Dimensions: 12 5/8 x 21 3/8 x 16 1/2 in. (32.07 x 54.29 x 41.91 cm) (closed)

Copyright: Public Domain

Curator: First glance—it feels like someone locked away secrets in their most precious wooden toy chest! Editor: Indeed. What we have here is a coffer, a decorative-art object created around 1873. Giovanni Battista Gatti is the artist behind it, and the work can be seen here at the Minneapolis Institute of Art. Predominately fashioned from wood, with intricate carving. Curator: That carving is so wild, like a forest grew right out of the wood! The white designs against that deep, dark wood… it almost vibrates with a quiet intensity, and punctuated with these colored gem details…like staring into a fancy void, if that's even a thing! Editor: Formally, it displays a meticulous execution of decorative art principles prevalent during the late Renaissance revival. We could say Gatti engaged in a profound structural play between the solid, dark wood and the filigree of lighter carvings. Curator: You're right. It's this battle of dark and light that sucks me in. Then all those scenes. All the little folks in a world all their own! It really pulls at something… some sense of being shrunk and dropped into a storybook world, hidden. Editor: Think of it as more than simple ornamentation, though that aspect is undeniable.

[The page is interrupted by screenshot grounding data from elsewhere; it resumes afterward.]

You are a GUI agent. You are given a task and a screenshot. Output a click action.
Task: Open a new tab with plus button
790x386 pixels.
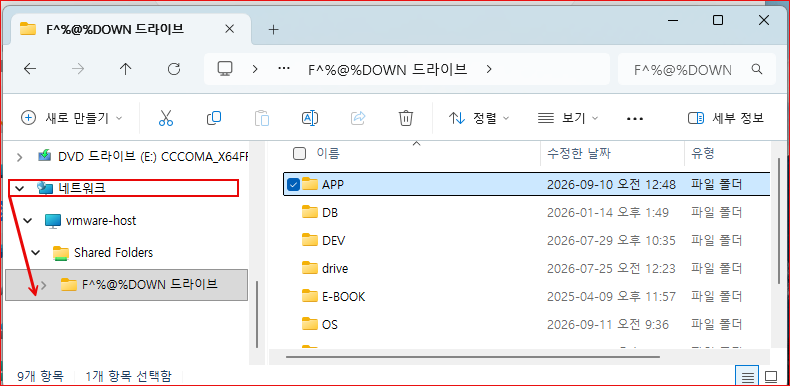point(273,30)
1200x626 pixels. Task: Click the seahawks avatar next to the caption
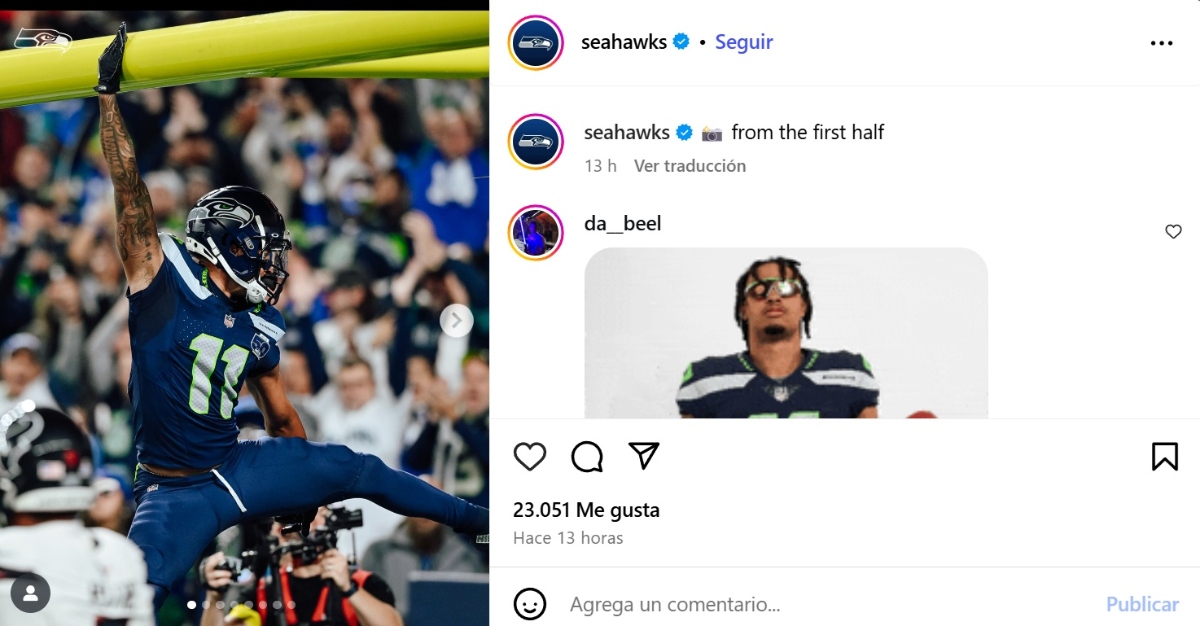pos(537,142)
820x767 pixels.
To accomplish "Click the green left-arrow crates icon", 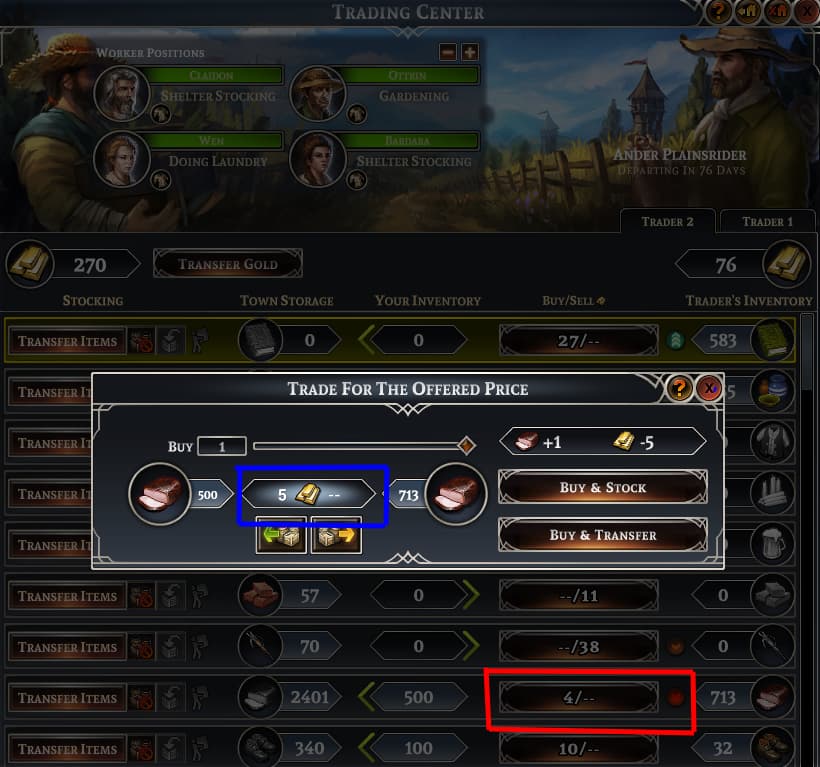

I mean, if you were to examine its compositional elements according to, say, semiotic structures… these swirling, foliated forms act as visual signifiers of vitality. Then, the figures you described, possibly allegorical references? I sense narrative, like coded content meant to be extracted. Curator: "Coded" sounds cold, don’t you think? For me it feels much more alive. This kind of intricacy, so ornate but precise… it can't come only from mind and method, but it's made from something that really makes your hand shake. Editor: All the better if the final construction can hold some enigma, the formal precision allowing viewers to construct narratives in the space in which the artist intended it to live. Curator: What's great is, it gives back something different to everyone who finds a connection to it. Isn't that what this Renaissance is all about? Editor: Yes, quite! Well put—to make a mark and have those impressions left over.